Converting to simple rational numbers

Every complex rational number can be expressed as a simple rational number with an integer numerator and an integer denominator. We simply perform division of the numerator by the denominator and evaluate the result. For example

\[\dfrac{\tfrac{2}{3}}{5} = \tfrac{2}{3}\div 5 = \tfrac{2}{3}\times \tfrac{1}{5} = \dfrac{2}{15}\] \[\dfrac{4}{\tfrac{3}{5}} = 4\div \tfrac{3}{5} = 4\times \tfrac{5}{3} = \dfrac{20}{3}\] \[\dfrac{\tfrac{2}{5}}{\tfrac{3}{4}} = \tfrac{2}{5}\div\tfrac{3}{4} = \tfrac{2}{5}\times\tfrac{4}{3} = \dfrac{8}{15}\]

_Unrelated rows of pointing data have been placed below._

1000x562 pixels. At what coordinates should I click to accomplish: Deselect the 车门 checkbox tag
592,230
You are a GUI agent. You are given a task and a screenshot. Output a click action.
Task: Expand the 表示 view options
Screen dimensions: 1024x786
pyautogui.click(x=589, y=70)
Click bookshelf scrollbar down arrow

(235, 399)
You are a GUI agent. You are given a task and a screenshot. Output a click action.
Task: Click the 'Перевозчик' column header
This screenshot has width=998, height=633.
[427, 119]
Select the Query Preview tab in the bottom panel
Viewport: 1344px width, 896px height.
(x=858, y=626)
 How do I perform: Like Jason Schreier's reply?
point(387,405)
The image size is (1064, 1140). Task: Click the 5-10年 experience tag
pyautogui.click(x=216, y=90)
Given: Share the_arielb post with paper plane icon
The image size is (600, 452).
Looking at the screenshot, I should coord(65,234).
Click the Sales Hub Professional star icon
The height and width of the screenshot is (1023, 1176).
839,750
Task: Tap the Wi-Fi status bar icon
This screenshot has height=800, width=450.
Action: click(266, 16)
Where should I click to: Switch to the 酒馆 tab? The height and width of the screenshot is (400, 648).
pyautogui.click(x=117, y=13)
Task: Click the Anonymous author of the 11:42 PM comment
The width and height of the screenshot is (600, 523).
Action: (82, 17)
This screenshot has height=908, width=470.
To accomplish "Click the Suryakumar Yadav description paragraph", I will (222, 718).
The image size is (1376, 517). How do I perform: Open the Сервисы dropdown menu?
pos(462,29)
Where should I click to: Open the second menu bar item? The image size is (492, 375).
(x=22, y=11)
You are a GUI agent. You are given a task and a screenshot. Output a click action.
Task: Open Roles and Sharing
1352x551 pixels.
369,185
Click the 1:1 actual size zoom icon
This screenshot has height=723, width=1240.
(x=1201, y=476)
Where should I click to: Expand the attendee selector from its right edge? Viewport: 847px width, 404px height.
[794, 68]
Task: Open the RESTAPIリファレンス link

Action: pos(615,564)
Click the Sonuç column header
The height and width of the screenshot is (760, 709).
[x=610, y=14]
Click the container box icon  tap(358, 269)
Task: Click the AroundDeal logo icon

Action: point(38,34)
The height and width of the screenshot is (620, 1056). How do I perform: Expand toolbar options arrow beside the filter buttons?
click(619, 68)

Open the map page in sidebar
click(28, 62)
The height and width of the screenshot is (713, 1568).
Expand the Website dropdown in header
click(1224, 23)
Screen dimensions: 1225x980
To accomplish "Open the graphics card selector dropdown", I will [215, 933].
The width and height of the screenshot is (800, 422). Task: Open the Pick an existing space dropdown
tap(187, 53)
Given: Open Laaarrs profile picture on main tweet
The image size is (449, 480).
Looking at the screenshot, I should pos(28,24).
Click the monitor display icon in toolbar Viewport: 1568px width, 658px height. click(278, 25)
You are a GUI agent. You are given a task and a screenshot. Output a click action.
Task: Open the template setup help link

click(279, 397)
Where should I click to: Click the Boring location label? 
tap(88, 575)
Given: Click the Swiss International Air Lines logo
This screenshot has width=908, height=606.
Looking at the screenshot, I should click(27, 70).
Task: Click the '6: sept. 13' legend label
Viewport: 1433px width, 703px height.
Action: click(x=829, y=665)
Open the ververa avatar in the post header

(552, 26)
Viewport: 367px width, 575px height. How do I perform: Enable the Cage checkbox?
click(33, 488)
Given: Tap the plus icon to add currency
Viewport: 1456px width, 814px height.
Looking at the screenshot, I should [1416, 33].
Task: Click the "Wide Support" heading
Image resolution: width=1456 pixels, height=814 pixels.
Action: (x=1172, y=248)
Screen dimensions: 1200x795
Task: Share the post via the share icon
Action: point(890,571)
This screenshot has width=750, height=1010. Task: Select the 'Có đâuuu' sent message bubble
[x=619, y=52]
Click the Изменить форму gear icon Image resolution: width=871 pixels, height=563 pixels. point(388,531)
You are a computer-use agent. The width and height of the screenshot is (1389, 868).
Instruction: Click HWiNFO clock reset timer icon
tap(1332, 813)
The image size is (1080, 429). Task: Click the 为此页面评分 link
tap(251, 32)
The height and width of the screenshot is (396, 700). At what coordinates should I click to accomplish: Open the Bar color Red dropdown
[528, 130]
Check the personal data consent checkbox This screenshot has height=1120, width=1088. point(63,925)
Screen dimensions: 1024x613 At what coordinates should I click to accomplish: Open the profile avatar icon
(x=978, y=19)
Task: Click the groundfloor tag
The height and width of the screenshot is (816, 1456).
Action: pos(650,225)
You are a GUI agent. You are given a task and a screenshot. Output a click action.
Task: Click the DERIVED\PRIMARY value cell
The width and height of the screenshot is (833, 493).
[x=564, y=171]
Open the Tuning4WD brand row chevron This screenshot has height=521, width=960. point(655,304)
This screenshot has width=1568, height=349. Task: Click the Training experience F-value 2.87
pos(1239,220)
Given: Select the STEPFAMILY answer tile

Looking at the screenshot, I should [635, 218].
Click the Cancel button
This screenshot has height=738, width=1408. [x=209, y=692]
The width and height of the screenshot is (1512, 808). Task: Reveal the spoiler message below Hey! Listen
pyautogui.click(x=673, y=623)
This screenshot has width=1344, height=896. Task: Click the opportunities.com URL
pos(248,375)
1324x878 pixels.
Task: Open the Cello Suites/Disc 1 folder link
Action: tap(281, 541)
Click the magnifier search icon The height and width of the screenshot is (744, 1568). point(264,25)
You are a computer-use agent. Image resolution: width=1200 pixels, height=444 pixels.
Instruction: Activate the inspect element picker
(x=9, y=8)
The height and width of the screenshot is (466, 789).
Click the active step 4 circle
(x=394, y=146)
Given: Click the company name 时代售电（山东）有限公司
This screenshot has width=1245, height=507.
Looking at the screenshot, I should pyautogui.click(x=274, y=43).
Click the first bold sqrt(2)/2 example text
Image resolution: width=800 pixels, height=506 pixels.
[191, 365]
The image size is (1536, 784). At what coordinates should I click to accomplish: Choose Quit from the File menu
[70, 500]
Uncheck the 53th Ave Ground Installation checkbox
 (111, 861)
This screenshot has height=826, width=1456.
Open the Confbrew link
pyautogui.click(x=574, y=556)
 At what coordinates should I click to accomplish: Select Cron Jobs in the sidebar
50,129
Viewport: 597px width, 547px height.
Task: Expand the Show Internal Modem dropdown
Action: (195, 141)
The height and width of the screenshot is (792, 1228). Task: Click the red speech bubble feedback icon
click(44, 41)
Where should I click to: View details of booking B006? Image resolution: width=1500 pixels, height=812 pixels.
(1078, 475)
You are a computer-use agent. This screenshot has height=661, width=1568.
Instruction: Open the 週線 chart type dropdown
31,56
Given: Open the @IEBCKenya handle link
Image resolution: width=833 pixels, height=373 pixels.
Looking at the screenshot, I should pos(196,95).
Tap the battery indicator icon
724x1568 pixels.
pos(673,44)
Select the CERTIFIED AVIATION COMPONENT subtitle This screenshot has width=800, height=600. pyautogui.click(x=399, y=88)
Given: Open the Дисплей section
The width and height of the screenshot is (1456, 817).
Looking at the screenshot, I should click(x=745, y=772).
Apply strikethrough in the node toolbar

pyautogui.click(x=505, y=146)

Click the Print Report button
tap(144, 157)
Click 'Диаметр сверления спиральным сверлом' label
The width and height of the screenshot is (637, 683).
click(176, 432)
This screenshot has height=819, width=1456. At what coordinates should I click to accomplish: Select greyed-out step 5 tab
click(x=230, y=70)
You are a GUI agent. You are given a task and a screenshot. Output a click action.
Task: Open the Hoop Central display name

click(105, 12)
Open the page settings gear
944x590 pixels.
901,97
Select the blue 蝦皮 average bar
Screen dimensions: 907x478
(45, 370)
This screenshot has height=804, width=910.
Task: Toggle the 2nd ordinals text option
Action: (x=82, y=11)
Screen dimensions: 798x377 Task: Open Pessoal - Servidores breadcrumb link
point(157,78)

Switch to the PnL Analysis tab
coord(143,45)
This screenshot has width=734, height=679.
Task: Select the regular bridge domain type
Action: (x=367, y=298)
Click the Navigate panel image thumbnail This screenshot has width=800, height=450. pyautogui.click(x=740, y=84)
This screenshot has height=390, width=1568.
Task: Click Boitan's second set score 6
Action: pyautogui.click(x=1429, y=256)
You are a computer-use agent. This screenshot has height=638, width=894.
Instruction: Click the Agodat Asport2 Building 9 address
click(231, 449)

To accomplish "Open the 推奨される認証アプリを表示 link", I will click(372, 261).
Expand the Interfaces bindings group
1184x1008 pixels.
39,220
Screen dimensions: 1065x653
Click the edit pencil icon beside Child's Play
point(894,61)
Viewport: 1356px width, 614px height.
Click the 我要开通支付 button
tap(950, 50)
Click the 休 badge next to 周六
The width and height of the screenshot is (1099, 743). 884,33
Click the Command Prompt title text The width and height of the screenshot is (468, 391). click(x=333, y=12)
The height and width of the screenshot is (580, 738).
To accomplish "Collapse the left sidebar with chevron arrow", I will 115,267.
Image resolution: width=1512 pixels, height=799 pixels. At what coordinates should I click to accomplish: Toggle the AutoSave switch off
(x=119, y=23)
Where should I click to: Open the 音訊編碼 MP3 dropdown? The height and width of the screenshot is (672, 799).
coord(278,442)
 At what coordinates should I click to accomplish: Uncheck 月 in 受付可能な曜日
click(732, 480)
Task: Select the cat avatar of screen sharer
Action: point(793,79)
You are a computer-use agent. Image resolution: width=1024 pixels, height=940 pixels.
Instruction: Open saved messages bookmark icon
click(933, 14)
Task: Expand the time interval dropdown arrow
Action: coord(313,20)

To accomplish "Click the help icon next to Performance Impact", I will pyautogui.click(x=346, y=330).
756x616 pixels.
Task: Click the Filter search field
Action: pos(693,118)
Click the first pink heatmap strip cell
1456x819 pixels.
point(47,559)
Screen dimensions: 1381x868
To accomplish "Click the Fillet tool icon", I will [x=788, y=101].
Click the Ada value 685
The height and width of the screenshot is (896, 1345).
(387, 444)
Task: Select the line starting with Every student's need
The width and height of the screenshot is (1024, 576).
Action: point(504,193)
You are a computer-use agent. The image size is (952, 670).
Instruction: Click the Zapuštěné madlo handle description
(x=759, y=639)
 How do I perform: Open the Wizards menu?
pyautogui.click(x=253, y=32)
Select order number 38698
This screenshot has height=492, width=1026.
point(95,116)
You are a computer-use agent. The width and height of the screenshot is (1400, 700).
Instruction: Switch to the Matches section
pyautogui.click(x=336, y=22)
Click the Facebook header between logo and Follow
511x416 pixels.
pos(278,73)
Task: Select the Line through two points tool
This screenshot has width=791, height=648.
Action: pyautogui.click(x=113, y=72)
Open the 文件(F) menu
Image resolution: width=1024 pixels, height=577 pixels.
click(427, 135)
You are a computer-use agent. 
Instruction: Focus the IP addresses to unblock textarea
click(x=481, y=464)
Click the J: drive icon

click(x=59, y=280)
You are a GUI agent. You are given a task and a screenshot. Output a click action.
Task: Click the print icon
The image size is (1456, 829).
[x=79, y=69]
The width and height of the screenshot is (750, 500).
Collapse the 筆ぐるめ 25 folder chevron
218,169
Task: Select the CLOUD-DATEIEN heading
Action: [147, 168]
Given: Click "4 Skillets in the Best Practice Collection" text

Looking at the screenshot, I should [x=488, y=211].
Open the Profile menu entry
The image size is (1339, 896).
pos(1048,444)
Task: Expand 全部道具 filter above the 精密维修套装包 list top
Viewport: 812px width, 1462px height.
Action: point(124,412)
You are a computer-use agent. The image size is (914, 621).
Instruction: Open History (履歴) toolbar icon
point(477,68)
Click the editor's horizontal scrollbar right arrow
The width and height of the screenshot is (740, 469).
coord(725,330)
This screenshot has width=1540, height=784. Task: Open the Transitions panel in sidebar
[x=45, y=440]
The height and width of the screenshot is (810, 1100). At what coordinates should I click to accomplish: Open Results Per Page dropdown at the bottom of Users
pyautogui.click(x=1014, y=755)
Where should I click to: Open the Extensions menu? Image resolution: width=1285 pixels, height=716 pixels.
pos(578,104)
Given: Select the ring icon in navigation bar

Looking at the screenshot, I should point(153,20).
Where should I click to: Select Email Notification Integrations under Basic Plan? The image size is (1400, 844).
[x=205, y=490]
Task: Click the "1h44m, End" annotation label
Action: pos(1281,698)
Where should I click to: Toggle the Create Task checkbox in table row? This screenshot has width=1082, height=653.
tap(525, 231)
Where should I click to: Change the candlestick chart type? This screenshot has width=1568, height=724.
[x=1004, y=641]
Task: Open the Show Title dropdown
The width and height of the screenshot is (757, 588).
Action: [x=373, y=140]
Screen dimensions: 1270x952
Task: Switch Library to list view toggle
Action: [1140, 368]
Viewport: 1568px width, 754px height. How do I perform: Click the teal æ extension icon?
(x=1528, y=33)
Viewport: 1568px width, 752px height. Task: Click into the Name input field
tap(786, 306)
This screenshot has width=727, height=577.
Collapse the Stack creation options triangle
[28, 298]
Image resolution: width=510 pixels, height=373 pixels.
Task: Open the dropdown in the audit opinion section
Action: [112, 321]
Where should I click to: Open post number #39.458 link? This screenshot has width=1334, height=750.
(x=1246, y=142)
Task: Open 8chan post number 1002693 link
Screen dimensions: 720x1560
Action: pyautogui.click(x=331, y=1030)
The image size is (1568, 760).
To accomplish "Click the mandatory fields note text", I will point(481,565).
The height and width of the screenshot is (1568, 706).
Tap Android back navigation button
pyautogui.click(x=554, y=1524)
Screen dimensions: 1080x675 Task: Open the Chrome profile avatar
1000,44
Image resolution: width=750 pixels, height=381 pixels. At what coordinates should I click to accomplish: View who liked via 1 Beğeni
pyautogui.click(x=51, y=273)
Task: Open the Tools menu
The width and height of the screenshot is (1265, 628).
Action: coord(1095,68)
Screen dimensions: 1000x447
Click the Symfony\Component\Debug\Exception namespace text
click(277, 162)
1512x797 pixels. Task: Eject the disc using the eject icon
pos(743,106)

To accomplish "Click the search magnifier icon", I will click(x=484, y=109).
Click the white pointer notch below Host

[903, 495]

If either the numerator or the denominator evaluates to a rational number, we also have a complex rational number. For example

\[\dfrac{\tfrac{2}{3}+\tfrac{5}{3}}{\tfrac{1}{4}} = \dfrac{\tfrac{7}{3}}{\tfrac{1}{4}} = \tfrac{7}{3}\times\tfrac{4}{1} = \dfrac{28}{3}\]

Complex rational forms

The same principle applies to expressions that have unknowns (i.e., symbolic placeholders).

\[\dfrac{\tfrac{a}{b}+\tfrac{c}{b}}{\tfrac{d}{b}}=\dfrac{\tfrac{a+c}{b}}{\tfrac{d}{b}}=\tfrac{a+c}{b}\times\tfrac{b}{d}=\tfrac{a+c}{d}\]